_Exercise input:_
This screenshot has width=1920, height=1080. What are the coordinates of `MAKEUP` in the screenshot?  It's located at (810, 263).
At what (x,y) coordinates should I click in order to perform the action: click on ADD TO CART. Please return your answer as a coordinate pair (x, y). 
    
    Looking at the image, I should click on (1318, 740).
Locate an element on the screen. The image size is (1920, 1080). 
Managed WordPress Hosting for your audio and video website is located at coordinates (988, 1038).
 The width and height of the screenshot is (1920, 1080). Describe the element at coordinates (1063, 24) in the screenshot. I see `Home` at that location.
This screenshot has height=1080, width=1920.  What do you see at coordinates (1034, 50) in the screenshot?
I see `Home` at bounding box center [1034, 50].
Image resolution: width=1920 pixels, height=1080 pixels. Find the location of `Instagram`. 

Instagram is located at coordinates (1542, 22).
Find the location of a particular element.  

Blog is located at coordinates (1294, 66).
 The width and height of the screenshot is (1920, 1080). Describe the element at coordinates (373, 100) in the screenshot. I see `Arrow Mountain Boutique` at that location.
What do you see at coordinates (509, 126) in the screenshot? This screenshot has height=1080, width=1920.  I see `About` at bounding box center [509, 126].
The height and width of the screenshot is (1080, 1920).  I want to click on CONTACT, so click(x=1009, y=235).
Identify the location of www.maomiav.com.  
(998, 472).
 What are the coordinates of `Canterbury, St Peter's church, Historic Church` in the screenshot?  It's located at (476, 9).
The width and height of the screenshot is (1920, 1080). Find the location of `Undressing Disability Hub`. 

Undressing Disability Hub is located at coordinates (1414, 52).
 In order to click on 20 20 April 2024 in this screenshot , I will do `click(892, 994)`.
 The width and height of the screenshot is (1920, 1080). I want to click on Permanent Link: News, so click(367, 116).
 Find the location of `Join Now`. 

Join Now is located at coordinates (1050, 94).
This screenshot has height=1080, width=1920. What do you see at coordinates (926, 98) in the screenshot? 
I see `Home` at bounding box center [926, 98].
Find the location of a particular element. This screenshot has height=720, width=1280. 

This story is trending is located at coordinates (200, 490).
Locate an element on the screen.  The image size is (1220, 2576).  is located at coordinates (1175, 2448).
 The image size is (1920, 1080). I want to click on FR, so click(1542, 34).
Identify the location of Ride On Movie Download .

_Task to carry out:_
Lay out every line of the records above as a Markdown table with the columns Row and Line, numbering the rows in order and leaving out blank lines.

_Result for this task:_
| Row | Line |
|---|---|
| 1 | This screenshot has width=1920, height=1080. What are the coordinates of `MAKEUP` in the screenshot?  It's located at (810, 263). |
| 2 | At what (x,y) coordinates should I click in order to perform the action: click on ADD TO CART. Please return your answer as a coordinate pair (x, y).  |
| 3 |     Looking at the image, I should click on (1318, 740). |
| 4 | Locate an element on the screen. The image size is (1920, 1080).  |
| 5 | Managed WordPress Hosting for your audio and video website is located at coordinates (988, 1038). |
| 6 |  The width and height of the screenshot is (1920, 1080). Describe the element at coordinates (1063, 24) in the screenshot. I see `Home` at that location. |
| 7 | This screenshot has height=1080, width=1920.  What do you see at coordinates (1034, 50) in the screenshot? |
| 8 | I see `Home` at bounding box center [1034, 50]. |
| 9 | Image resolution: width=1920 pixels, height=1080 pixels. Find the location of `Instagram`.  |
| 10 | Instagram is located at coordinates (1542, 22). |
| 11 | Find the location of a particular element.   |
| 12 | Blog is located at coordinates (1294, 66). |
| 13 |  The width and height of the screenshot is (1920, 1080). Describe the element at coordinates (373, 100) in the screenshot. I see `Arrow Mountain Boutique` at that location. |
| 14 | What do you see at coordinates (509, 126) in the screenshot? This screenshot has height=1080, width=1920.  I see `About` at bounding box center [509, 126]. |
| 15 | The height and width of the screenshot is (1080, 1920).  I want to click on CONTACT, so click(x=1009, y=235). |
| 16 | Identify the location of www.maomiav.com.   |
| 17 | (998, 472). |
| 18 |  What are the coordinates of `Canterbury, St Peter's church, Historic Church` in the screenshot?  It's located at (476, 9). |
| 19 | The width and height of the screenshot is (1920, 1080). Find the location of `Undressing Disability Hub`.  |
| 20 | Undressing Disability Hub is located at coordinates (1414, 52). |
| 21 |  In order to click on 20 20 April 2024 in this screenshot , I will do `click(892, 994)`. |
| 22 |  The width and height of the screenshot is (1920, 1080). I want to click on Permanent Link: News, so click(367, 116). |
| 23 |  Find the location of `Join Now`.  |
| 24 | Join Now is located at coordinates (1050, 94). |
| 25 | This screenshot has height=1080, width=1920. What do you see at coordinates (926, 98) in the screenshot?  |
| 26 | I see `Home` at bounding box center [926, 98]. |
| 27 | Find the location of a particular element. This screenshot has height=720, width=1280.  |
| 28 | This story is trending is located at coordinates (200, 490). |
| 29 | Locate an element on the screen.  The image size is (1220, 2576).  is located at coordinates (1175, 2448). |
| 30 |  The image size is (1920, 1080). I want to click on FR, so click(1542, 34). |
| 31 | Identify the location of Ride On Movie Download . |